帝京大の同期には履正社(大阪)の主砲として甲子園で活躍し、侍ジャパンU−18代表の4番も務めた森田大翔がいた。だが、根本は森田に対して劣等感を抱くこともなかったという。
「甲子園でホームランを打っていた選手ですけど、『負けてないな』という感じだったので。自分も全然いけるじゃんと思ってしまって」
守備位置は異なるとはいえ、鳴り物入りで入学した森田が本来の調子を出せずにいるなか、根本は先発出場を勝ち取っている。それなのに、根本は同年の夏に大学を中退している。

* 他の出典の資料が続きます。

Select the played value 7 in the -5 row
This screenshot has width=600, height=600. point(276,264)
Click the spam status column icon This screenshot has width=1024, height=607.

「8月頃に家庭の事情で中退しました。野球をやるにもお金がかかるので、親の負担が軽減できるようにと思って」
大学中退後は、コンビニでのアルバイトを始めた。新年度には就職することを視野に入れ、自動車免許の取得にも取り組んだ。もう野球はやめるつもりだった。
だが、多くの関係者は根本の才能を惜しんだ。根本は「もったいない」「野球をやめるな」といった声に、心を揺さぶられた。
「中学の時の先生とか、大学の監督さんとか、いろんな人に声をかけてもらって。一番大きかったのは、親から『やってみたらいいんじゃない』と言ってもらえたこと。じゃあ、もう1回、違うステージでやってみようかなと」
2025年3月、かねてより帝京大と縁のあった富山GRNサンダーバーズに根本は入団する。同年秋、筆者がシャピロマシュー一郎(現・オリックス)の取材で富山に行った際、永森大士総合コーチ(現監督)は「来年は根本が化けてくれると思います」と期待を寄せていた。
入団2年目の今季を、根本は「勝負の年」と位置づけている。
シーズンオフに根本が母校の学法石川で打撃練習をしていると、佐々木順一朗監督からこんな言葉をかけられたという。
「今年は躍動すると思うよ」
尊敬する恩師からの言葉は、根本に大きな自信をもたらしたという。